In-game ads may sound like a niche, but it’s a growing one that reaches a choice demographic for advertisers. A recent Nielsen Entertainment study found that men aged 18 to 34 are spending more time playing video games (12.5 hours on average per week) and less time watching television (9.8 hours per week). About 6 million U.S. households have at least one “power gamer,” someone who spends as much as 20 hours per week and $50 per month on games, and there are more than 15 million active players of casual games, which are free ad-supported games such as Tetris or cards, said Michael Cai, director of broadband and gaming for Parks Associates.

“It’s not a pimply faced teenage kid playing video games in the basement anymore. It’s people with a lot of disposable income,” said Jeff Berg, content editor at the Interpublic Emerging Media Lab think tank. “It’s a natural space for Google to move into if they can do it effectively.”

The dollar value of this market isn’t nearly as small as many people would think. Parks Associates predicts that game advertising revenue will grow from $120 million in 2006 to $200 million this year and $300 million in 2008. Yankee Group forecasts in-game ad revenue to reach $732 million by 2010. Buying AdScape wouldn’t get Google a lot of new customers, but it would get the company technology, Goodman said. “Google already has significant relationships with advertisers, but they would have to build up relationships with game publishers,” he said.

“Google is the king of search ads, but they aren’t that dominant in brand advertising.”

–Michael Cai, director, Parks Associates

Over the last 18 months, the search giant has been rapidly moving into new ad markets such as print and radio, using its automated online ad-delivery system to provide a way for advertisers to reach new customers via offline mediums. Google purchased radio advertising provider dMarc Broadcasting for just over $100 million a year ago and has been conducting radio ad delivery tests.

While it’s hard to imagine virtual world games like World of Warcraft being a great advertising vehicle for Coke or Pepsi, plenty of games could be ideal, such as sporting titles.
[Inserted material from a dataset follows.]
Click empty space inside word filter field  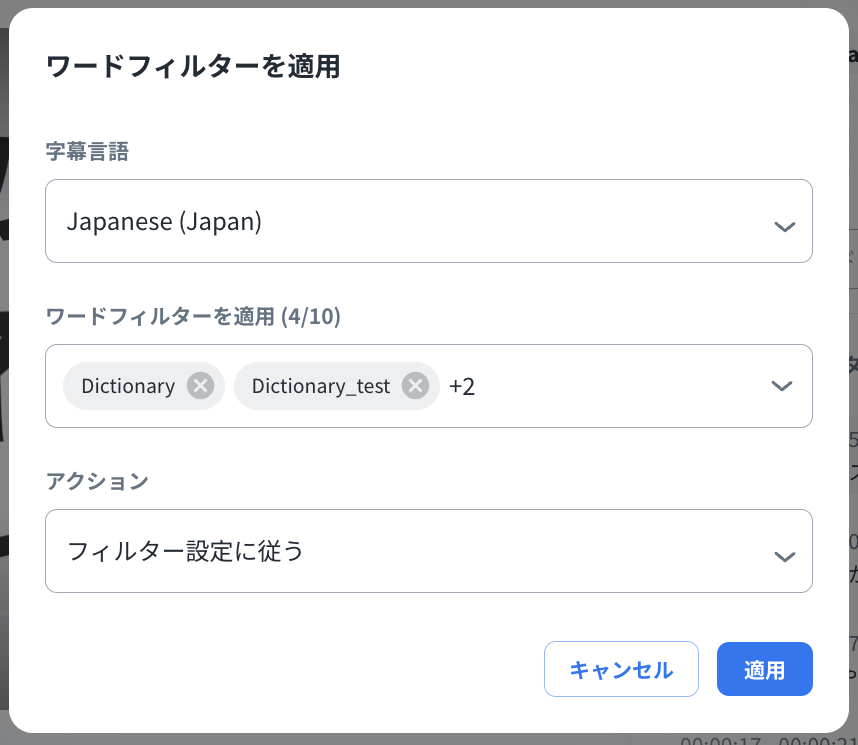click(x=620, y=386)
“For example, we take Nike’s (ads) they’ve used for print or television and implement that straight into the games across our sports titles,” said Justin Townsend, chief executive of in-game advertising firm IGA Worldwide. The ad is delivered over the Internet and can be changed depending on which advertiser has purchased the ad rights, he said. The ads are targeted geographically, so players in Germany, for example, will see a German version of the ad. Because Google’s greatest success has been in contextually targeted ads rather than display ads, it might be better suited serving ads that appear alongside casual games, which are sold over the Web, Cai said.
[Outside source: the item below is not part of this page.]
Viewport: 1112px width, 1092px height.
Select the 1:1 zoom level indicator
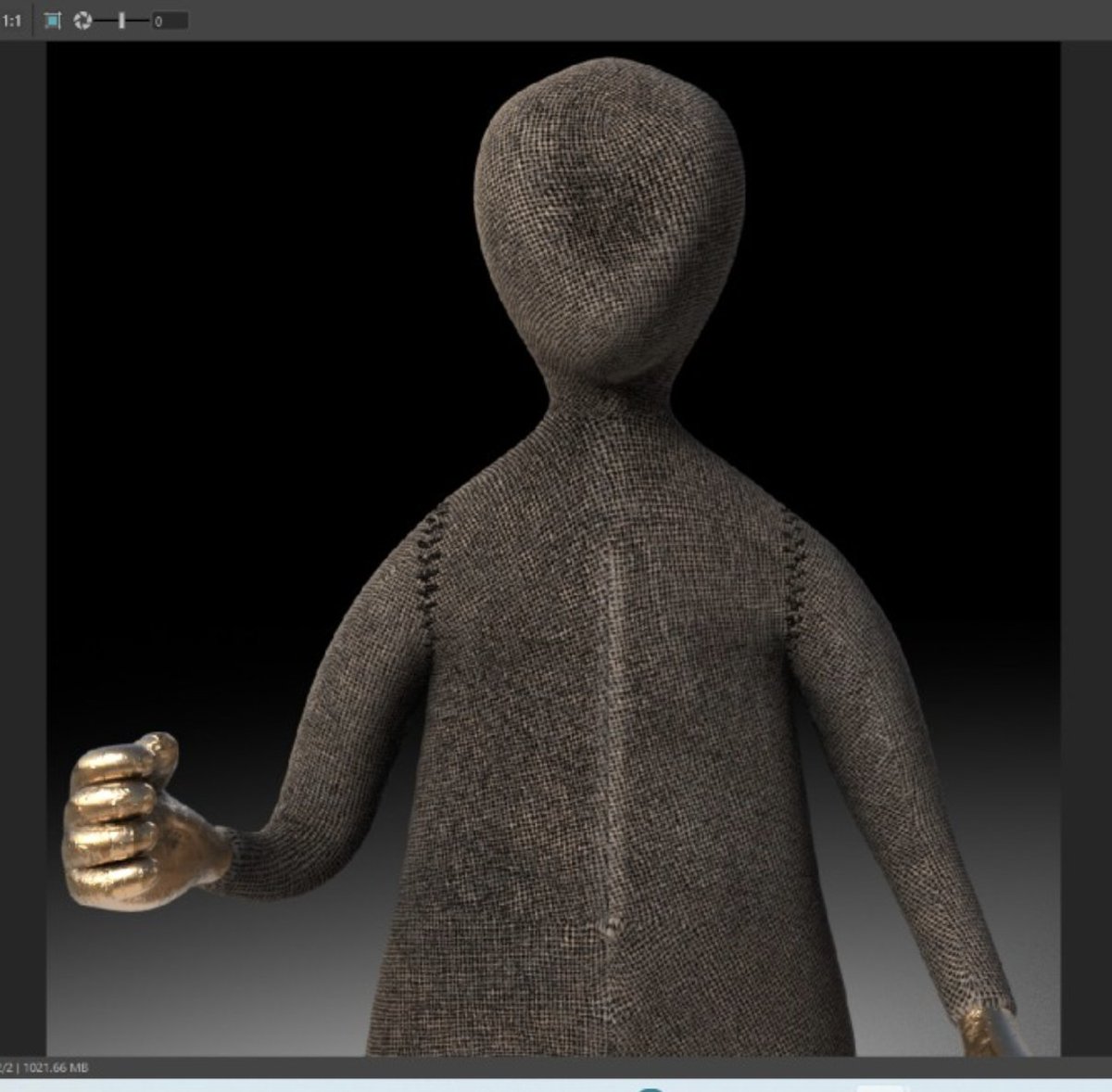[12, 17]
“The question is whether Google is interested in getting into a new media form–gaming, and whether they are looking beyond search and trying to address a new ad business–display advertising,” he said. “Google is the king of search ads, but they aren’t that dominant in brand advertising.” But is the gaming industry ready for Google’s automated kind of advertising?

“It’s not clear,” said Jonathan Epstein, chief executive of Double Fusion, a competitor to AdScape, IGA and Massive. “It doesn’t mean it can’t get there, but when you look at how markets evolve it’s always the specialists that drive innovation and focus in the market.” Eva Woo, vice president of marketing at AdScape, said her company has a technology that allows advertisers to interact with consumers without interrupting the game, something that could appeal to Google. If a gamer opts in, AdScape’s Real World Virtual World Gateway will deliver messages via SMS or e-mail from the advertiser, Woo said.
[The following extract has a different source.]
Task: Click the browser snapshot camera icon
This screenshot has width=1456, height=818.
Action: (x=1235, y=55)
When the game detects that a player has reached a certain level in the game or that a player is having problems getting beyond an obstacle in the game, for example, the advertiser could offer hints, rewards or coupons. “We’ve been developing this (advertising) technology for five years,” she said. “We have one patent issued and 15 patents pending.”

A risk for Google, of course, is getting shut out of Microsoft’s growing Xbox market, and the question remains whether gamers will rebel against publishers who allow advertisers into their gaming worlds.

“Male gamers playing core games don’t mind ads if they help make the gaming experience more realistic rather than disrupting their gaming activity,” Cai said.

Copyright ©1995-2007 CNET Networks, Inc. All rights reserved.By Elinor Mills Staff Writer, CNET


February 10, 2007 at 2:30 am 11 comments

Jane Fonda meets the Web

By Paul Sloan, Business 2.0 Magazine editor-at-large

Homemade instructional videos like SalsaBootCamp are booming online – and almost anyone can cash in.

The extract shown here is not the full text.